Omit all pictures, and print word for word only the lines from the one containing "This screenshot has height=250, width=375." through the end of the data.

[Pixel coordinate grounding data]
-=-=-
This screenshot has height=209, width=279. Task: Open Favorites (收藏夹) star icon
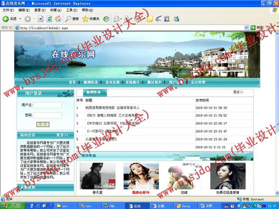(91, 19)
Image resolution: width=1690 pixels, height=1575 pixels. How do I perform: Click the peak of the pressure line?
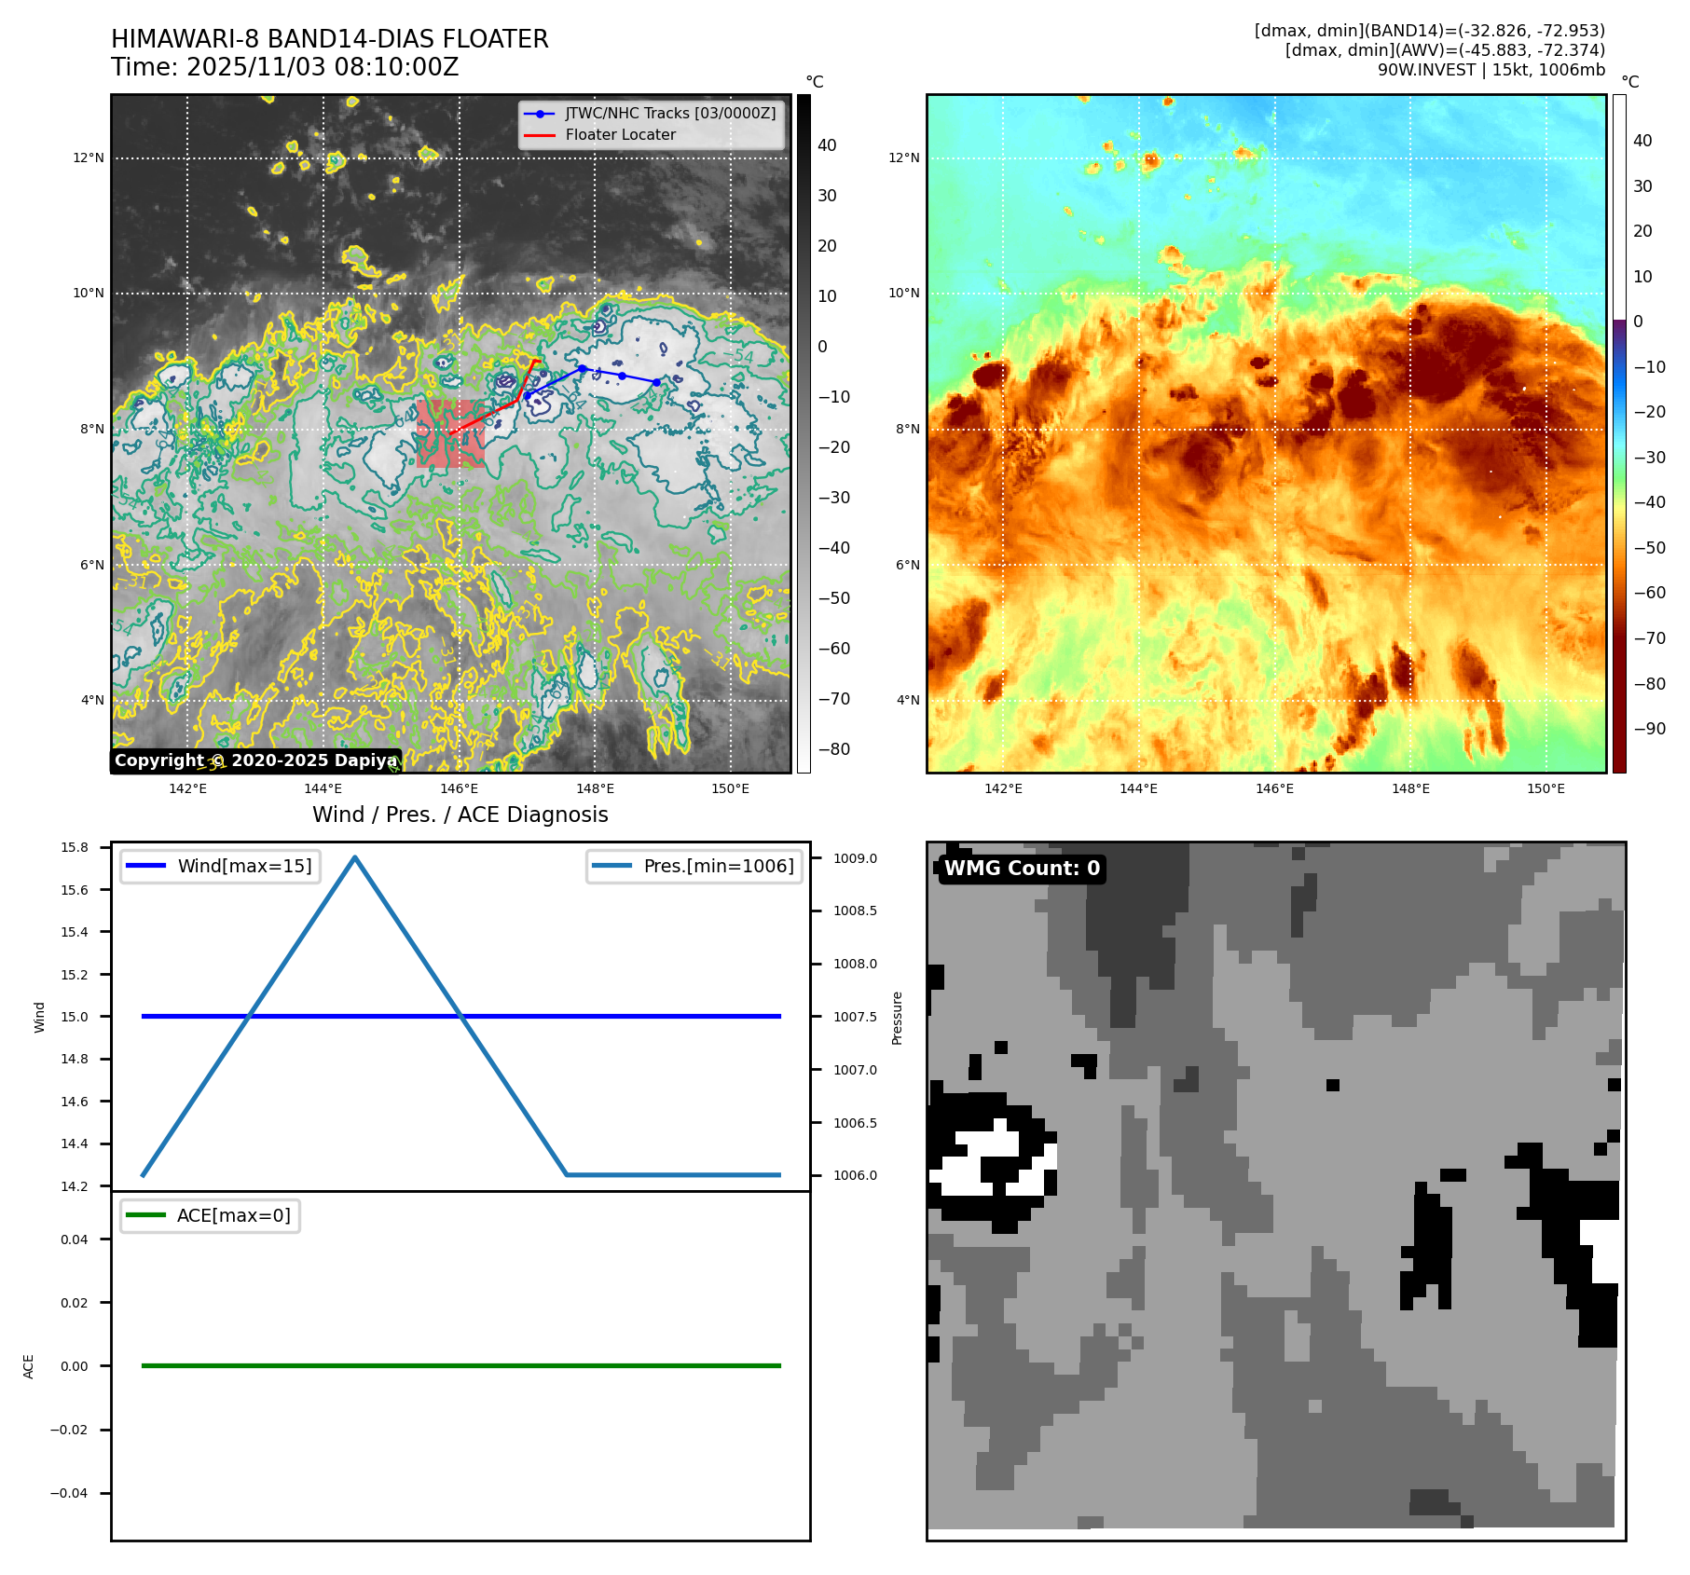point(355,856)
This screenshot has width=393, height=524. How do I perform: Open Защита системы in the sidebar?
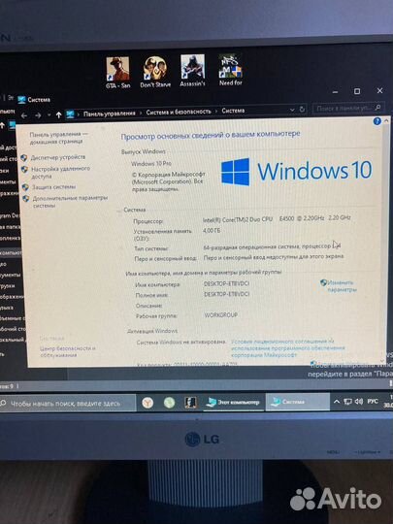pos(53,187)
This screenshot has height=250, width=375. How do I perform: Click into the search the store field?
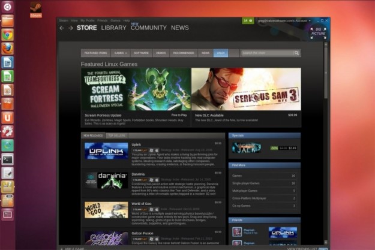tap(265, 53)
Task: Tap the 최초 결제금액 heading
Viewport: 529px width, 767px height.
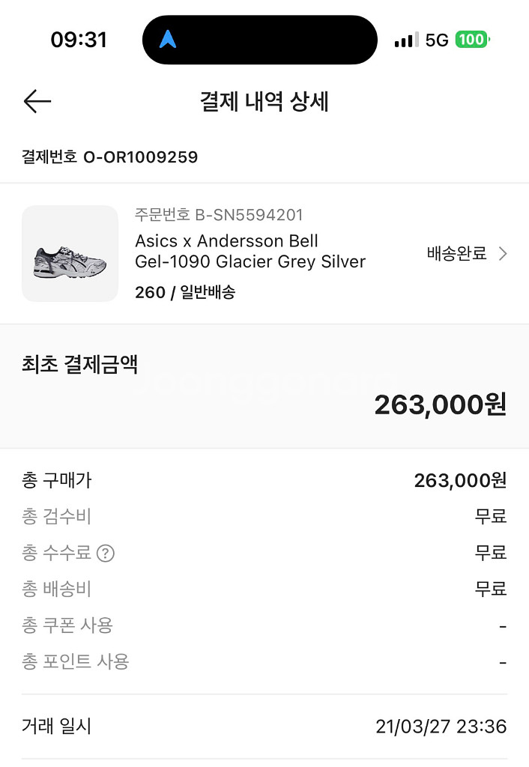Action: pyautogui.click(x=80, y=364)
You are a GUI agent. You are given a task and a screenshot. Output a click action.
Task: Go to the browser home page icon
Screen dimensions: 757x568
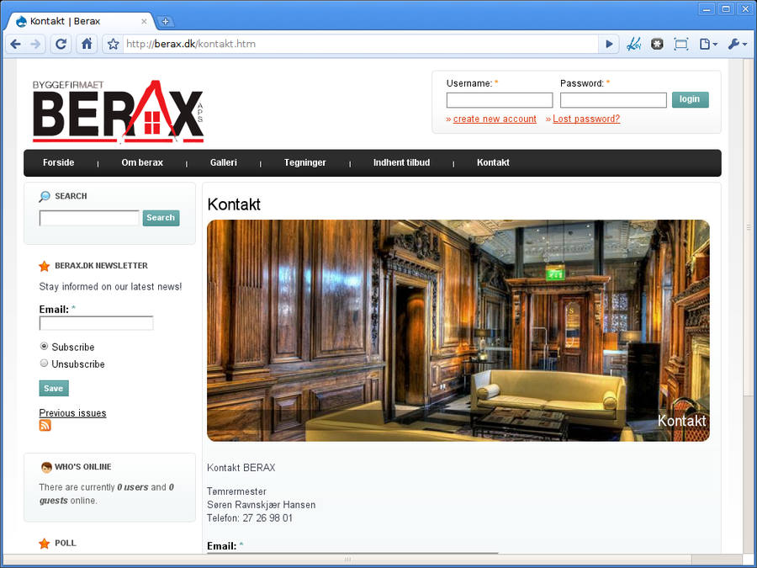[86, 45]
-=-=-
* Response to this exercise
This screenshot has height=250, width=375. How do I perform: Click into the search the store field?
tap(265, 53)
Task: Tap the 최초 결제금액 heading
Viewport: 529px width, 767px height.
Action: pyautogui.click(x=80, y=364)
You are a GUI agent. You are given a task and a screenshot. Output a click action.
Task: Go to the browser home page icon
Screen dimensions: 757x568
[86, 45]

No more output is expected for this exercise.